● YOUR TASK: Search each line of the data for the word "thumbnail"; copy every line where it is found.

● AVAILABLE DATA:
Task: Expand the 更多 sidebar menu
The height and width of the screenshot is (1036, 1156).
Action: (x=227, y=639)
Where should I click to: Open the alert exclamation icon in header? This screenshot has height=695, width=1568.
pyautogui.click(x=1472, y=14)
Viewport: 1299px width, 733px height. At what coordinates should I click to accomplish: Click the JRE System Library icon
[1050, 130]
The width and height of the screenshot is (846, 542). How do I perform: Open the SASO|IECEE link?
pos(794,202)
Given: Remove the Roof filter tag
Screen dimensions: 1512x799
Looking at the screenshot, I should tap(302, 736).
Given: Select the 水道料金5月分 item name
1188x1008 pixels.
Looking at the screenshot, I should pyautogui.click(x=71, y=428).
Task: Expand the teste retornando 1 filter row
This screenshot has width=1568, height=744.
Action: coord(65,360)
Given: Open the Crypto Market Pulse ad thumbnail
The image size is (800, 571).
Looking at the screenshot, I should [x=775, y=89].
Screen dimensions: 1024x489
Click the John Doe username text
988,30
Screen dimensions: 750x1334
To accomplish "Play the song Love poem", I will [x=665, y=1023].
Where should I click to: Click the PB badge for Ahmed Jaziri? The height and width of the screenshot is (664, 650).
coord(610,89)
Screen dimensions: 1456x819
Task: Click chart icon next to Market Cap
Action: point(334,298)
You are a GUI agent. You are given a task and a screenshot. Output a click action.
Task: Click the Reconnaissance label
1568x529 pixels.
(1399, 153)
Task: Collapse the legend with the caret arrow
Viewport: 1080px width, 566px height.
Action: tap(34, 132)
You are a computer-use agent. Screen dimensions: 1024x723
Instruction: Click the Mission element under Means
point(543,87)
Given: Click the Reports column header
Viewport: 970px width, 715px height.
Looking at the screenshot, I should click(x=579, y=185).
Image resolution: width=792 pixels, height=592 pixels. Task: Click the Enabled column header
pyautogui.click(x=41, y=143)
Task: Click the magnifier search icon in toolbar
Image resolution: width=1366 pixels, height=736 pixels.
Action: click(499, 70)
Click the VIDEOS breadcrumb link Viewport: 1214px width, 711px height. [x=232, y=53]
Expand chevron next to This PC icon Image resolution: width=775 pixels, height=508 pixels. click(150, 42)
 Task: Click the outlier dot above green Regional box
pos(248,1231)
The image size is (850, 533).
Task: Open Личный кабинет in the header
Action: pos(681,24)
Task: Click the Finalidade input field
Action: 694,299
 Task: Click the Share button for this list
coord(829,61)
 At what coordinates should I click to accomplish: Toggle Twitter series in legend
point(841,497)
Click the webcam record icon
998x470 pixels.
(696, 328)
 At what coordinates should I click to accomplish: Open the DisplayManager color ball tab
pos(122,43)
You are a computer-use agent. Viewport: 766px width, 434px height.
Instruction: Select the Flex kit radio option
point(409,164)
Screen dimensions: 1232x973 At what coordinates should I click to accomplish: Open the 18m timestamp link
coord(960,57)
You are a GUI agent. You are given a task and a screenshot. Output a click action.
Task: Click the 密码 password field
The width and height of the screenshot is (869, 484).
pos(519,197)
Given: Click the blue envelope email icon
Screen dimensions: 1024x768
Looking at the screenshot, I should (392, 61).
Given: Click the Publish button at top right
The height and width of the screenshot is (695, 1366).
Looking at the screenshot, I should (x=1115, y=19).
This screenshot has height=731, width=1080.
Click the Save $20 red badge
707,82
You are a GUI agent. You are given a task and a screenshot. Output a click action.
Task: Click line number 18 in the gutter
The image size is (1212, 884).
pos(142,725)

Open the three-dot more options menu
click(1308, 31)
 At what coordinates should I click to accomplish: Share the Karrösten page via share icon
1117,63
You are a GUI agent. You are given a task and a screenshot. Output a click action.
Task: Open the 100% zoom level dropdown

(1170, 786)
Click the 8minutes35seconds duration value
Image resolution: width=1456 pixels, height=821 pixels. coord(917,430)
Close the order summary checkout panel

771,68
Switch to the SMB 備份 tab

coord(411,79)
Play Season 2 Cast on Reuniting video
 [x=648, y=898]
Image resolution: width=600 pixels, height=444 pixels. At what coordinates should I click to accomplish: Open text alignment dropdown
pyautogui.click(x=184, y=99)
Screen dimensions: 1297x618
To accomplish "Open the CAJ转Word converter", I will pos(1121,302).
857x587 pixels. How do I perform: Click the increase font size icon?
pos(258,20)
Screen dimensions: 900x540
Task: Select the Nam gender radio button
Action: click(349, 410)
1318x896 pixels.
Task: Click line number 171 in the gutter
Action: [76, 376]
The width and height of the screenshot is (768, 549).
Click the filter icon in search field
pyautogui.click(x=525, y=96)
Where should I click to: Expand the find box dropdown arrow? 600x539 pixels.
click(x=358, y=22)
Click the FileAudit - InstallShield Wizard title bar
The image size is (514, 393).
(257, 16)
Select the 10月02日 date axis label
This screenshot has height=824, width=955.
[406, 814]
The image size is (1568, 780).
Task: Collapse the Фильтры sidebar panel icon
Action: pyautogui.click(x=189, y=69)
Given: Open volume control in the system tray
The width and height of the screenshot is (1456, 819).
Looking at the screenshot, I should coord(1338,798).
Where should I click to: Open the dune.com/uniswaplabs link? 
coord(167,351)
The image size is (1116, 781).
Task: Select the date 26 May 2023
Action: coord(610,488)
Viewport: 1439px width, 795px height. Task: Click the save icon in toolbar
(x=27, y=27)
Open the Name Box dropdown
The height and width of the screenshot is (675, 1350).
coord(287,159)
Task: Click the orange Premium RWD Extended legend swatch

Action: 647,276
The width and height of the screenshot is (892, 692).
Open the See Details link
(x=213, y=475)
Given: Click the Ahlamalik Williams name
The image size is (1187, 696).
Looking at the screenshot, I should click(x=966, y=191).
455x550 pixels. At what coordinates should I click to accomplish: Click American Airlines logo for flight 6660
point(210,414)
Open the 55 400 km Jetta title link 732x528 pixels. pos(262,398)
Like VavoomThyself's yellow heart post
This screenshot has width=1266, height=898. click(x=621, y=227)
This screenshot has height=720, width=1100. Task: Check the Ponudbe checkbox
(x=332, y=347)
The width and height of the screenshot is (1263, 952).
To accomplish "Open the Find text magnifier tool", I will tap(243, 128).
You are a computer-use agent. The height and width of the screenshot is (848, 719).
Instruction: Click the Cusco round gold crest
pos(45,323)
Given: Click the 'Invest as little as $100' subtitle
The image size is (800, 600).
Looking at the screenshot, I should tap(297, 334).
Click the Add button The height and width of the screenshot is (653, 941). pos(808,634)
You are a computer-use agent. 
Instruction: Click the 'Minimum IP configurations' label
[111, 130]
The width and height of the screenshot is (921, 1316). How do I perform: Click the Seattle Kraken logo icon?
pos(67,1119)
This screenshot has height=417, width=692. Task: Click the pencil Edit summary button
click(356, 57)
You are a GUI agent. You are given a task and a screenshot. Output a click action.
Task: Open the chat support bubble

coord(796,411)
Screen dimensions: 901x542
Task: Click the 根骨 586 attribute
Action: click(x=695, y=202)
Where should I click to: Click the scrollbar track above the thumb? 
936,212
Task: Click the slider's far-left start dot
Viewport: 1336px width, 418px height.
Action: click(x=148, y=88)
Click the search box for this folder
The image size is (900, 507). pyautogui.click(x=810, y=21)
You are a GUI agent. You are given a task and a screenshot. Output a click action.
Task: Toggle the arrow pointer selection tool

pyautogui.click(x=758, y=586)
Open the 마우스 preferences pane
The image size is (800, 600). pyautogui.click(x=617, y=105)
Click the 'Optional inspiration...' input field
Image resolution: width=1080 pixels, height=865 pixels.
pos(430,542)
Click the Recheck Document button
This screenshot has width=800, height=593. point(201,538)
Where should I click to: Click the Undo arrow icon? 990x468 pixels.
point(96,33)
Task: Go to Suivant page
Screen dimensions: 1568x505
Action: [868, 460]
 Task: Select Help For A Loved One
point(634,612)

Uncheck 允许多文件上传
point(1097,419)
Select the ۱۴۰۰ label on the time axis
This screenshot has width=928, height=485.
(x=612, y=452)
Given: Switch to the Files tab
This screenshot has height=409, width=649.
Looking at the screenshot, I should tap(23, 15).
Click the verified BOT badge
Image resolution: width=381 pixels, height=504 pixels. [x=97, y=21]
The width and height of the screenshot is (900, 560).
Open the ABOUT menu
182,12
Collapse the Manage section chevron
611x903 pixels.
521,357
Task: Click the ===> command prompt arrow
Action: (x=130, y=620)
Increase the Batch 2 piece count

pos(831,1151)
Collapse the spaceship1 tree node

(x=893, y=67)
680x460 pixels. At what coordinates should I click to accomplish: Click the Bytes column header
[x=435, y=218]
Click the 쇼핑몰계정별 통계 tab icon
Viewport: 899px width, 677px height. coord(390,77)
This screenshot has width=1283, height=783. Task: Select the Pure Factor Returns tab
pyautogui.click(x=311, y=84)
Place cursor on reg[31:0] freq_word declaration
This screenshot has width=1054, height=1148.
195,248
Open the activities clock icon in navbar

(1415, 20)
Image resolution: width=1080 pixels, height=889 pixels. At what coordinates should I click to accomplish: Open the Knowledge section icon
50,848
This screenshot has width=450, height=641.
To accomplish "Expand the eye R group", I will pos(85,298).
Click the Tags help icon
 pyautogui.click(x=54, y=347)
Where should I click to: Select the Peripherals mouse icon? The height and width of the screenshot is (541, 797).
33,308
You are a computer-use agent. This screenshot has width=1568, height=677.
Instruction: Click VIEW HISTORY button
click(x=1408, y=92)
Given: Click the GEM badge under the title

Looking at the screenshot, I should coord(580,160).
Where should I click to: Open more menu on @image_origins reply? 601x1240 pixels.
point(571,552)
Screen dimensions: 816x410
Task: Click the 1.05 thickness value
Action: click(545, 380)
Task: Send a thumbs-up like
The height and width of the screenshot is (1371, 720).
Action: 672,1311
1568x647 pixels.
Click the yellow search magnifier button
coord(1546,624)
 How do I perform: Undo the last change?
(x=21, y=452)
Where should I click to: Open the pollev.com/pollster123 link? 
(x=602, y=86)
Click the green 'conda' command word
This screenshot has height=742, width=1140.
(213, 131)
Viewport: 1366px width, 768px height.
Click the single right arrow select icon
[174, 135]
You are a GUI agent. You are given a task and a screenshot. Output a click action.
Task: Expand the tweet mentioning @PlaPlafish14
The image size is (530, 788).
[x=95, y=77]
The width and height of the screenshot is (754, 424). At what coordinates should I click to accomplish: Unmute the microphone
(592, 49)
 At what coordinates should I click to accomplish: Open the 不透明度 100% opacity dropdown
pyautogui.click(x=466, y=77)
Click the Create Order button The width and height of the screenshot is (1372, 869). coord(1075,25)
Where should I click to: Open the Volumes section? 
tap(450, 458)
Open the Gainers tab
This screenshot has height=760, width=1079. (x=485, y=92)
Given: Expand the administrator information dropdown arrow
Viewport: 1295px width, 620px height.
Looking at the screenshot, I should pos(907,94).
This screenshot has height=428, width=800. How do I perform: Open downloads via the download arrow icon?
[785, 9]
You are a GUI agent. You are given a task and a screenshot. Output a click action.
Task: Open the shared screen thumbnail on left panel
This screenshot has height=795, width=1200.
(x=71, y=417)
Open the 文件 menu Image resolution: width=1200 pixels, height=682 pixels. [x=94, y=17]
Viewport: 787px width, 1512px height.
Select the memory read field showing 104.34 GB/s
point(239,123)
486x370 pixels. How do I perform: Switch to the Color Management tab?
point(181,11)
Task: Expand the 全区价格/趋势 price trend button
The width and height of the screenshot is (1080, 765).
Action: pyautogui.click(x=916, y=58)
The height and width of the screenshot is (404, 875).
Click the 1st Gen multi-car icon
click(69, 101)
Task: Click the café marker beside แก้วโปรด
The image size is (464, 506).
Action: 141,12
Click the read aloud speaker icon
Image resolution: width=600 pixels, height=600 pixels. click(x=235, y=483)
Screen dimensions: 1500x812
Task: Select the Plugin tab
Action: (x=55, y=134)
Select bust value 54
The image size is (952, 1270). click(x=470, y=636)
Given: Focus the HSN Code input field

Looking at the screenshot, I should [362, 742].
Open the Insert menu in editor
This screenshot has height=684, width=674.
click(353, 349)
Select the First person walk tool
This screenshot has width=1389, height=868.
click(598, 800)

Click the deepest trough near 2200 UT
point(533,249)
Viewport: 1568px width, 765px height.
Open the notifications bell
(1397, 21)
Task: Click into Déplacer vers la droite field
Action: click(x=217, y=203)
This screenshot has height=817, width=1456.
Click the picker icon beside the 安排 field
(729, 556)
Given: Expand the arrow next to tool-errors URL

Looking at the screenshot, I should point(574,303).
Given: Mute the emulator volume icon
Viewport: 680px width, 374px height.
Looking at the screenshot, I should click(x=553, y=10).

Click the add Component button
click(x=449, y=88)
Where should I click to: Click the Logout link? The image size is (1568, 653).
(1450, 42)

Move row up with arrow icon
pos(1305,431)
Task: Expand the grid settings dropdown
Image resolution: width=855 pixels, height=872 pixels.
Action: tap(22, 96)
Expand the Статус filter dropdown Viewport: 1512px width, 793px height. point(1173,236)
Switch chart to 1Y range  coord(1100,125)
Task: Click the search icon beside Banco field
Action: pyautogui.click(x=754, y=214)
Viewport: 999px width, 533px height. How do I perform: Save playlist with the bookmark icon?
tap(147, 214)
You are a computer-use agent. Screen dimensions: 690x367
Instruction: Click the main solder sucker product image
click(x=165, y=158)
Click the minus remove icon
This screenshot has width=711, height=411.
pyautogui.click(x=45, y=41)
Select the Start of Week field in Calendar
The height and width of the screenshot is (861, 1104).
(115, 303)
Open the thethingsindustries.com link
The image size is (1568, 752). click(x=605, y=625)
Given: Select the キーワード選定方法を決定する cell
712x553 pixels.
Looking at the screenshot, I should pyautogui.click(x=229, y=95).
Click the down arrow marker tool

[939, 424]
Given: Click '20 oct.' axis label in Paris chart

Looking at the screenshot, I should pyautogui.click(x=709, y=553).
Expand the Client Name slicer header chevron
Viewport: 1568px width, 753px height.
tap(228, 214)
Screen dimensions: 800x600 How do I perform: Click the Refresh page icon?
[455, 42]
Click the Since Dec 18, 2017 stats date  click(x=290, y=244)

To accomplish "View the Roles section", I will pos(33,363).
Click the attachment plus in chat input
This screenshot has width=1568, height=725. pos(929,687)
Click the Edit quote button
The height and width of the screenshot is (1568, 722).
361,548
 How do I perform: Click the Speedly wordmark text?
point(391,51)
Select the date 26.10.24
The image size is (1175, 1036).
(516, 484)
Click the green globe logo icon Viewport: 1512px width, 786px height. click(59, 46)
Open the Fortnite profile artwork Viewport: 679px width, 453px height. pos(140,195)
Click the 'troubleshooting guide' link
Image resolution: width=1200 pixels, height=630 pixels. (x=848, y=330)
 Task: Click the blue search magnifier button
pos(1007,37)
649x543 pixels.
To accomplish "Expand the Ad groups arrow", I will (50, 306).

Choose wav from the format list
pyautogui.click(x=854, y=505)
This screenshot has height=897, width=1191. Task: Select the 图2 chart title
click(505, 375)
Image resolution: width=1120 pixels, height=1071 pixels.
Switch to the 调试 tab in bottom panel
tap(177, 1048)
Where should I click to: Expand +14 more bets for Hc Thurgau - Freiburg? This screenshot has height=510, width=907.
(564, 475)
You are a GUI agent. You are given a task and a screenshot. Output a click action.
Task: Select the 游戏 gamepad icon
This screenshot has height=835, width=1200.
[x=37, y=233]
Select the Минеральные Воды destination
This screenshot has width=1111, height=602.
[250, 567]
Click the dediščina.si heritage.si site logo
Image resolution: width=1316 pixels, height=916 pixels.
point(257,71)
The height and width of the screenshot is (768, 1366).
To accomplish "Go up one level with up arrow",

● ANSWER TO THIS PROBLEM:
Given: Open the Crypto Market Pulse ad thumbnail
Task: Open the shared screen thumbnail on left panel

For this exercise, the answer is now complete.